Broadband’s role in the emergence of tiny apps is often overlooked. Thanks to high speed connections, we don’t think twice about downloading a 10 megabit application, just to try it out, in a matter of seconds. In the dial-up days, it would take hours to download an application. Similarly, there has been an explosion in open source tools for software development.

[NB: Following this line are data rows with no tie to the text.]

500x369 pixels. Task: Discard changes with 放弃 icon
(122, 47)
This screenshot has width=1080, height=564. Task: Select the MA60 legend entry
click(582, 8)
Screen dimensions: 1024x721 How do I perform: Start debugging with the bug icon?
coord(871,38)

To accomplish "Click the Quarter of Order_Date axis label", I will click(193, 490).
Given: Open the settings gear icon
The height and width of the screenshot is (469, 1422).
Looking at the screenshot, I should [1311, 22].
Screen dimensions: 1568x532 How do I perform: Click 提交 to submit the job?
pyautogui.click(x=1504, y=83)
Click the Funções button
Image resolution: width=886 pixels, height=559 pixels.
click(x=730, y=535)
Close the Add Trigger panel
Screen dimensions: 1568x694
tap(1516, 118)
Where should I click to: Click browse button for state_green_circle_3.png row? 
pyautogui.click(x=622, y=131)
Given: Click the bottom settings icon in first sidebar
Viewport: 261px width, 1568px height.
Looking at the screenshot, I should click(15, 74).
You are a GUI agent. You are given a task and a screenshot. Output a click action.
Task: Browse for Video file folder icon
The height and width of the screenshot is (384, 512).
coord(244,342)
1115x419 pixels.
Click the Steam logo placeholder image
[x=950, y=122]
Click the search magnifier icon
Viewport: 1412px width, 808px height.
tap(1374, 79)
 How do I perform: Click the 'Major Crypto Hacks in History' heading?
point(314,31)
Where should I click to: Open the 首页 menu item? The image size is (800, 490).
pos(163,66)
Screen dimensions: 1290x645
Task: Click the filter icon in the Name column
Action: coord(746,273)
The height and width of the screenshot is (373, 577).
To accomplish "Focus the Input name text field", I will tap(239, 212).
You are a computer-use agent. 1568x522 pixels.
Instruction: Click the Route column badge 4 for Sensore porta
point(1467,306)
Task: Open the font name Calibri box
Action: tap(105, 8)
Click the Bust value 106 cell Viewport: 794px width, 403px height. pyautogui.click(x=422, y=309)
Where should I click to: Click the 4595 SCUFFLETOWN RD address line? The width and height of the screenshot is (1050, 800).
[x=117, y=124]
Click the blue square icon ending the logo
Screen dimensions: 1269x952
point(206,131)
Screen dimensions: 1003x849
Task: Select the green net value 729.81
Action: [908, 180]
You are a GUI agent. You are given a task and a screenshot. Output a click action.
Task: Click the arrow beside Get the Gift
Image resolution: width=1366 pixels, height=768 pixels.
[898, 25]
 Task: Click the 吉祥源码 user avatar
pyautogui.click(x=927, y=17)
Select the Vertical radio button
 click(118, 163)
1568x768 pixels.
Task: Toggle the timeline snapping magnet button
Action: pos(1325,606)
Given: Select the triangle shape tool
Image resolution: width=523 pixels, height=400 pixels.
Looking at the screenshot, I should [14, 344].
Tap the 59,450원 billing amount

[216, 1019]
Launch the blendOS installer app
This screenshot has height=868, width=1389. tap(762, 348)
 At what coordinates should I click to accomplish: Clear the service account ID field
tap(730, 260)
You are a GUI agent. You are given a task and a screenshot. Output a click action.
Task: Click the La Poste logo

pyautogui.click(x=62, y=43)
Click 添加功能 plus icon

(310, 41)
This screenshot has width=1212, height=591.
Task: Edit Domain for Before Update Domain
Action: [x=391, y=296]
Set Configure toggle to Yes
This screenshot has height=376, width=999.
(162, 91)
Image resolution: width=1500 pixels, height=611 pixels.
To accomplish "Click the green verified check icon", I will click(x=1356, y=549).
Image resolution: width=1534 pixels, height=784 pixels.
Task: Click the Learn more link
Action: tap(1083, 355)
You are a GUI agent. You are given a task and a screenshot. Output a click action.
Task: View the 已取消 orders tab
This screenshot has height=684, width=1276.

In an ironic twist in the always topsy-turvy tale of software evolution, The Next Big Thing appears to be a series of many small things. The good news is that you can catch this wave right now, by discovering the software gems–almost all of them free–at the best sites that aggregate them. Let’s take a sneak peek, outside the radar range of the shrink-wrapping juggernauts:
TinyApps.Org: Here is my favorite of all guerrilla software sites: TinyApps.Org. Even the stark interface rings of no intrusion from commercially-driven shrink wrappers. Almost all the titles you will find here are free to download and keep. Under the Graphics link on the left, I highly recommend IrfanView for graphics viewing and editing, XnView for converting between hundreds of graphics formats, and MWSnap for screen captures (it has a cool ruler that makes it easy to size your images for, say, a blog).
Other cool titles at TinyApps.Org include ListMaster Pro, for mailing list management, and several of the e-mail clients that you will find under the Internet link. And don’t feel left out if you’re a Mac user. Under TinyApp.Org’s OS X link, you’ll find many cool tools. In particular, iStumbler is a great app for sniffing out available Wi-Fi networks, AirPort networks, and Bluetooth devices.
Widgets: Apple popularized widgets—mini-applications that anyone can create, which often reside right on the desktop—but Yahoo!’s purchase of Konfabulator, Google’s participation in the space, and other trends have really stoked the fire. Take a gander at the free offerings for the Macintosh, from Yahoo!, and and from Google. Note that, in keeping with its policy of doing nothing the normal way, Google dubs them Gadgets.
Big Media, Small Apps. In your quest to extend out beyond the pet applications you’re used to, don’t forget that the large technology media companies have been compiling freeware and near-freeware for many years, and they are often privy to the best titles from amateur and professional developers. PC Magazine’s Software Download Center is particularly good for ferreting out useful software utilities.
To name just one of them that might save your butt big time, check out Exhume It–an absolutely brilliant, easy-to-use way to recover files that you thought were deleted. It’s free if you subscribe to the Download Center, as are many of the other utilities. Likewise, CNet’s Download.com site offers tons of free, useful applications and utilities.
Of course, many of the best guerrilla apps out there are one-shot offerings that exist outside the application aggregation sites. I particularly like Easy Thumbnails–a very cool utility for scaling images up and down in size, especially if you need to put a lot of thumbnail images on a Web page. You can even create your thumbnails in batches.
So if you’re stuck in the five-app rut, remember that it’s in your future, and in everyone’s future, to branch out into smaller applications coming from the many gifted developers out there who offer them for free. In a future installment, I’ll look at some of the best guerilla apps out there for mobile devices, although you’ll find quite a few of them at the aggregation sites mentioned above.